目加田氏(全文):菅さんは就任されたときに基本的に安倍政権をそのままある程度継続していくという趣旨のことをおっしゃったじゃないですか、外交もそういう意味では安倍政権と同じような優先順位などで展開していくのかなと思うんですが、やはり安倍外交の負の遺産はどこにあったのか検証がなければ、成功体験であれば、それを継続していくことはあると思うんですけど、そうでないのであれば、逆にどういう方向転換をしていく必要があるのか、まだそういうことについて、きちんと菅さんのお言葉で説明されていないので、基本的には11月のアメリカの大統領選挙の結果待ちの側面があると思うんですけど、でもどこに優先順位をつけていくのか。先ほどの国連演説でも菅さんは安全保障とか核軍縮のこととかもおっしゃっているんですよね。ですからもう少し幅広く、従来の安倍政権とは違う外交でどういうことに取り組んでいくのかということをきちんと説明してほしいなと思っています。

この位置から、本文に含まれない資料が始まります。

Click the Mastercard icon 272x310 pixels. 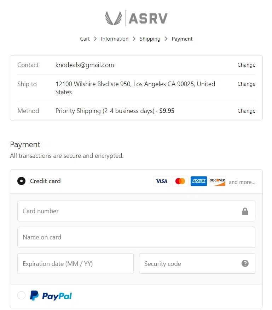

藪中三十二士(全文):地道なスタートだと思うんですね。いずれにせよ、今はまだ就任した挨拶という程度ですから、あまり肩ひじ張ってやる必要はないと思うんですが、まさに菅さんの人柄というか、政治の姿勢として実務型というのはよく言われますよね。 そういう特徴を生かしていったらいいと思うんです。具体的には、もちろんアメリカとの基軸というんですか日本外国の機軸としてのアメリカとの関係は大事ですが、同時に実務者としては近隣諸国ともやはり大事な関係だと、そういうバランスをとっていけばいいので、日本の置かれた立場はそう悪くないと思うんですね。 アメリカからも中国からも、わりと日本に言ってくれる中できっちりと実務的な対応、その中で1つ韓国との関係なんですけれども、2 まさに実務型ということでいえば、輸出管理の問題がありますね。あれをさっと議論をしていこうと、もっと早く進めていこうと、それできちっと韓国が輸出管理をした、それじゃ、元へ戻しますとか、そういう実務的な取り組みというのをぜひしていただきたいと思います。
青木氏(全文):韓国のところに矢印がないのが、やはり気になるんですよね。中国の覇権主義とどう対立するかもそうですし、米中がこれからたぶん何十年のスパンで対立していくだろうというのもそうですし、拉致問題も含めた北朝鮮とどう対峙するのか含めたときに韓国との関係というのは立て直す必要があるんですよね。あえていえば姜さんが歴史観外交とおっしゃいましたけど、僕に言わせれば妙な歴史観を振り回して過去の問題でいまだに韓国との関係がおかしくなっちゃっている、もちろん韓国にも問題はあるんだけれども、妙な歴史観を振り回して過去に拘泥するような外交じゃなくて社会体制、政治体制、同じうする、ある種唯一の隣国なので、韓国との関係を立て直してアメリカ、中国、北朝鮮と対峙するというような体制をまさにそれは実利だと思うんですけど、そういう体制を作り直していただきたいなと思います。
【検証部分】
この報道では、菅総理の外交方針に大きな注目が当てられています。中でも、安倍政権の負の遺産を受け継ぐのか、それとも新しい方針を採るのかという点が議論されています。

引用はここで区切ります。